Why can't EVERY day be the first day of school?? Or at least the first day of 1st grade. Something tells me the first day of 10th grade won't really go the same way. Something tells me the 10th DAY of first grade won't go the same way either. The only thing she hadn't done was get Georgia out of her crib, but I don't think I'd really want her attempting that anyway.
I commended her on what a great job she had done. She smiled with pride. Then she poured her own cereal and milk. I debated about going back to bed, letting her pack her own lunch, and taking herself to school, but since it was the first day I figured I should help out some.
She was ready to go in record time and asked me to curl her hair since we had an extra moment. I did as she asked, since she was being so great. She looked so much older to me now, as I watched her walk off to the bedroom to go check her hair out in the mirror. She is no longer a baby at all. She is a true little girl. I still say she is little, because until she hits 10 she is little as far as I'm concerned. Even then it's up for debate.

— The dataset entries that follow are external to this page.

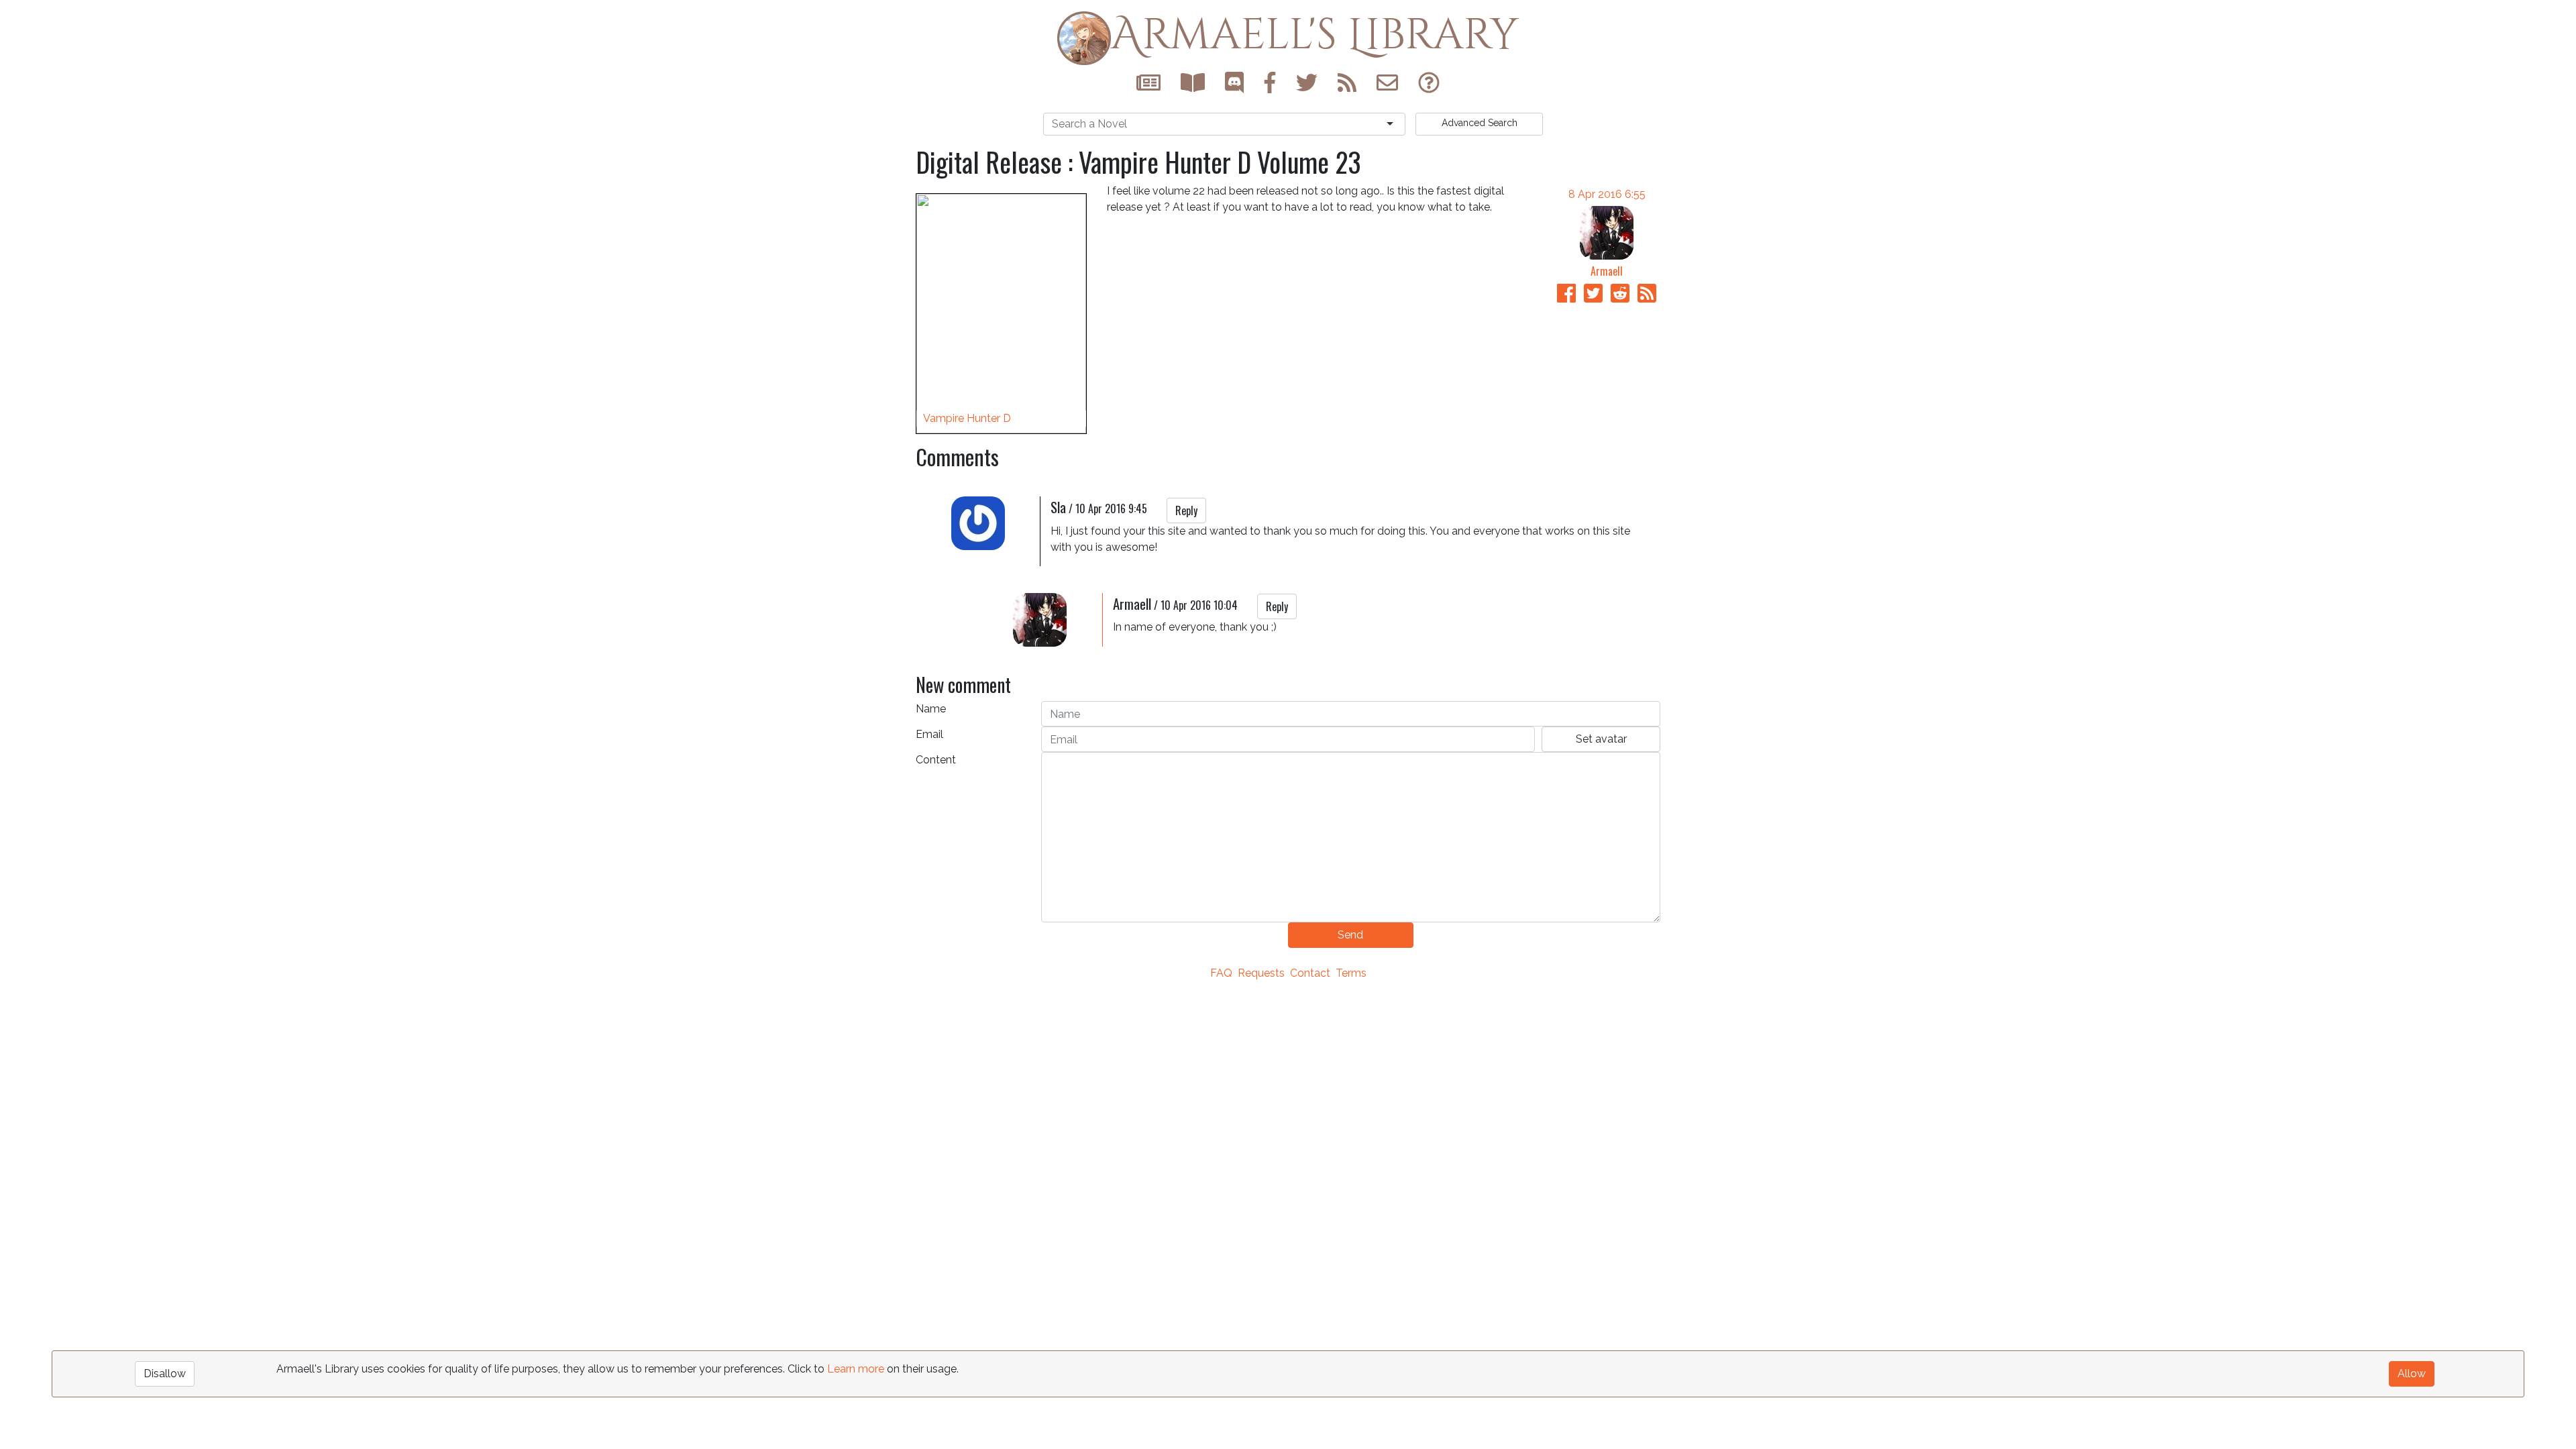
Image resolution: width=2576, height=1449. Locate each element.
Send (1350, 934)
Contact (1310, 973)
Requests (1261, 973)
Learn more (855, 1368)
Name (931, 708)
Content (936, 759)
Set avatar (1601, 739)
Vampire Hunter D (967, 418)
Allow (2412, 1373)
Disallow (165, 1373)
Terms (1351, 973)
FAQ (1221, 973)
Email (929, 734)
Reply (1186, 510)
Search (1479, 122)
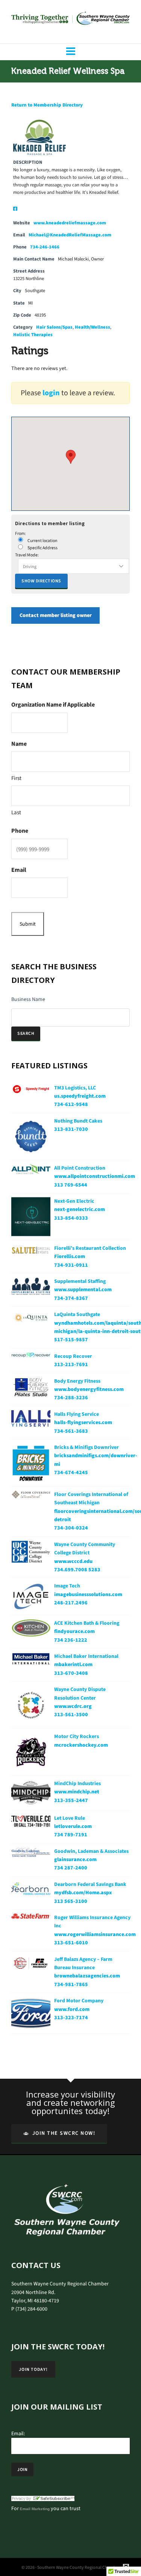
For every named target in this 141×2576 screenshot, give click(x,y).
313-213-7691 (71, 1364)
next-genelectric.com (79, 1209)
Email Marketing (35, 2509)
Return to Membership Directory (47, 105)
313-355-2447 (71, 1800)
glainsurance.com (75, 1859)
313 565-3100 (70, 1901)
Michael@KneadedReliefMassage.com (70, 235)
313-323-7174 (71, 2017)
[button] (71, 457)
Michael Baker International (86, 1656)
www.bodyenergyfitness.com (89, 1389)
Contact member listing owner (56, 615)
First (16, 778)
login (51, 393)
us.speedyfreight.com (80, 1096)
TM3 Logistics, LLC (75, 1087)
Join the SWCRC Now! (64, 2133)
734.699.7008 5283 (77, 1569)
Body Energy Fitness (77, 1381)
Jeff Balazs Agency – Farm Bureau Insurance (83, 1963)
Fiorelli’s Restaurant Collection (90, 1248)
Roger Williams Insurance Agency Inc (92, 1921)
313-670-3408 (71, 1673)
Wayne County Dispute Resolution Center (80, 1693)
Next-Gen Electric (74, 1201)
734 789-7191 (70, 1834)
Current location (42, 541)
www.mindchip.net (76, 1791)
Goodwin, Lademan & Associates (91, 1851)
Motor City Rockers (76, 1736)
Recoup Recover (73, 1356)
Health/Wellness (92, 327)
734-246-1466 (44, 247)
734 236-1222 (70, 1640)
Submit (28, 924)
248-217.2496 (71, 1602)
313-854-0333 (71, 1218)
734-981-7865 (71, 1984)
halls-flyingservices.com (83, 1422)
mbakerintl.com (73, 1664)
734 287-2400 (70, 1867)
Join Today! (33, 2369)
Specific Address (42, 548)
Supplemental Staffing (80, 1281)
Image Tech (67, 1585)
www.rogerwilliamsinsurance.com (95, 1934)
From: (20, 533)
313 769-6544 (70, 1184)
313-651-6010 (71, 1942)
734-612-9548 (71, 1104)
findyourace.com (74, 1631)
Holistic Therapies (33, 334)
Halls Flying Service (76, 1414)
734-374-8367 (71, 1298)
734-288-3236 (71, 1397)
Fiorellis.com (69, 1256)
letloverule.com (73, 1826)
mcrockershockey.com (81, 1745)
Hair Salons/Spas (54, 327)
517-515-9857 (71, 1339)
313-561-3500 (71, 1714)
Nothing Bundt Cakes (78, 1120)
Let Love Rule (69, 1818)
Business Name (28, 999)
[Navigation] (70, 51)
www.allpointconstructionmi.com (94, 1176)
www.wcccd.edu (73, 1561)
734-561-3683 (71, 1431)
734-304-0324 (71, 1527)
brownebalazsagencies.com (87, 1975)
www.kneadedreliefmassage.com (69, 222)
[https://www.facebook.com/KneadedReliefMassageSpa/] (15, 209)
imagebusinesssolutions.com (88, 1594)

So here I sit all alone in a quiet house with two sleeping kids and one at school all day. I am more morose then I thought I would be.
Then again, here I am in a QUIET house with two SLEEPING kids and one at school ALL DAY! What the hell am I so sad about? Soaps and bon bons here I come!! Or perhaps a nap first. Oh decisions decisions! ( I'll just pretend I don't see that pile of dirty dishes in the sink. )
Happy first day of 1st grade Sonya. I know you are going to be a bright and shining star!